Com a entrada do Brasil na II Guerra Mundial, os fundos estatais para o Carnaval começaram a ser cortados. Em 1943, quem patrocinou o desfile foi a Liga de Defesa Nacional, grupo de direita, extremamente nacionalista. O tema era único para todas as escolas, que desfilariam somente no Domingo. O quesito para a premiação mudara também: Seria eleito o melhor samba aquele que mais se enquadrasse na ideia de vitória. Não somente o carnaval daquele ano ficou conhecido como “Carnaval da Vitória”, em homenagem à entrada do Brasil na Guerra.

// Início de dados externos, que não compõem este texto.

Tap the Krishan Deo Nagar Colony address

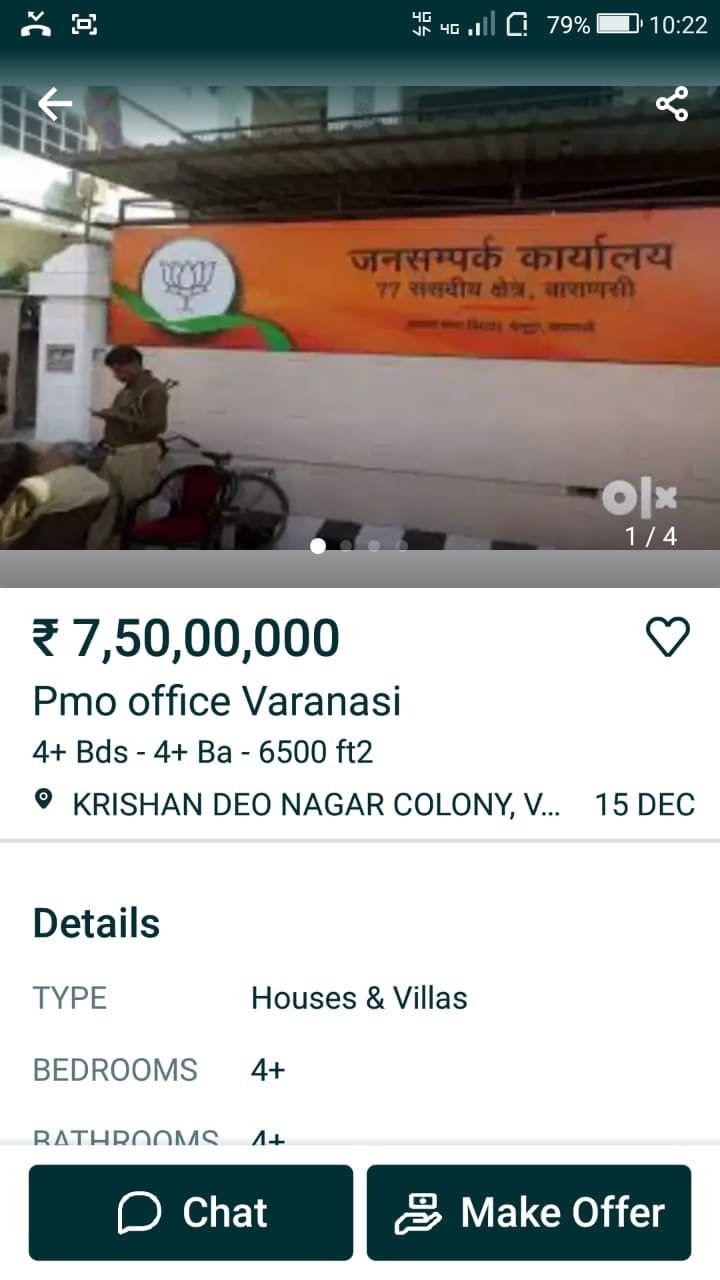(316, 804)
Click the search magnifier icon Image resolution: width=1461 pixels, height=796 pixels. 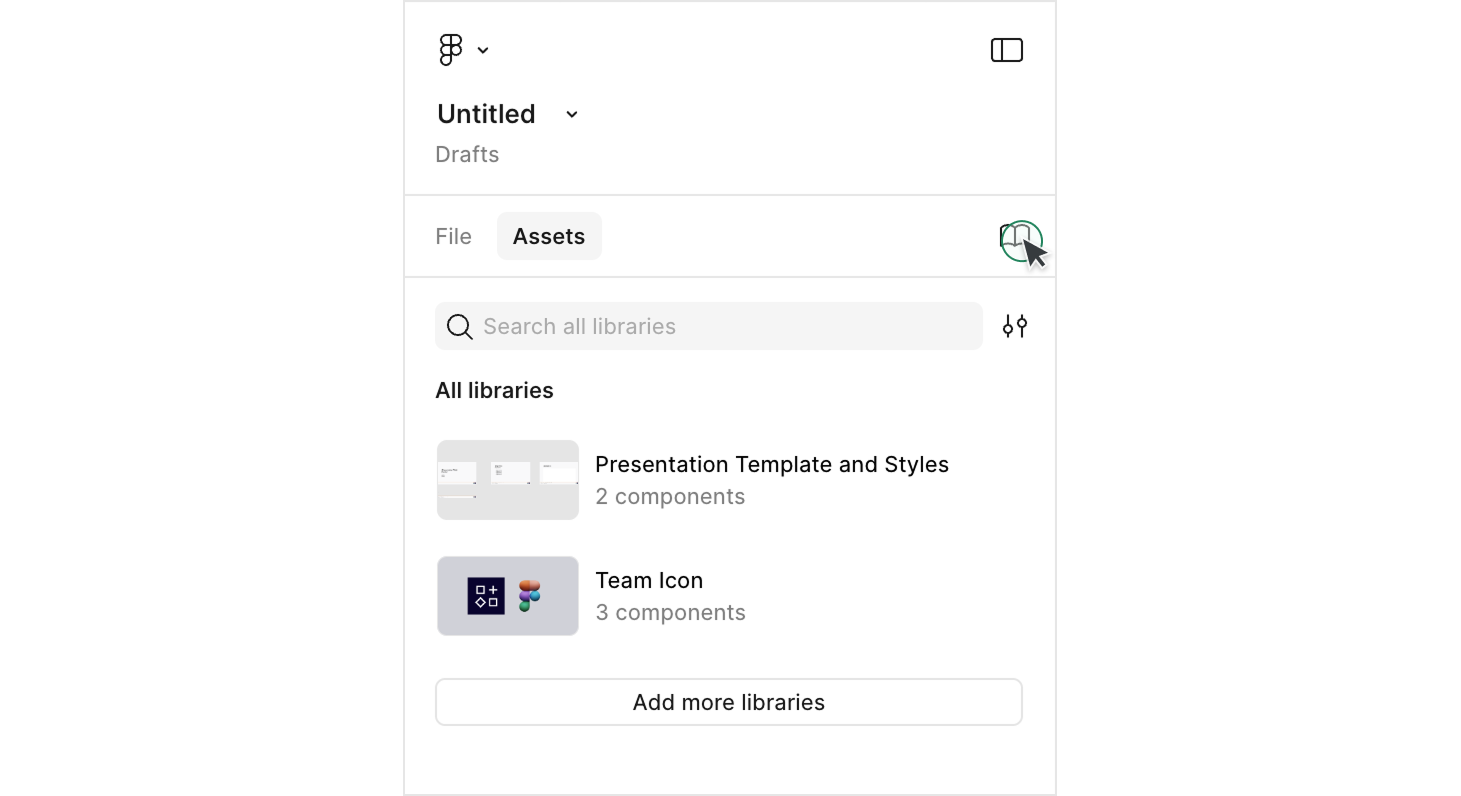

No fim, podemos reconhecer que o populismo getuliano dependeu, e muito, do culto a sua personalidade, que foi intensificado com o uso da censura, não deixando assim diversidade ideológica para a população. Como o Carnaval, a festa das massas, é algo muito querido e requisitado pelo povo, foi extensivamente usada para fins de sustentação do regime, assim como a música e a arte em geral também foram.

Bibliografia.

KAZ, Leonel. Meu Carnaval Brasil.

ASSIS, Machado. Um dia de entrudo (Textos litarários)

Marmota da Corte, 17 de Fevereiro de 1852.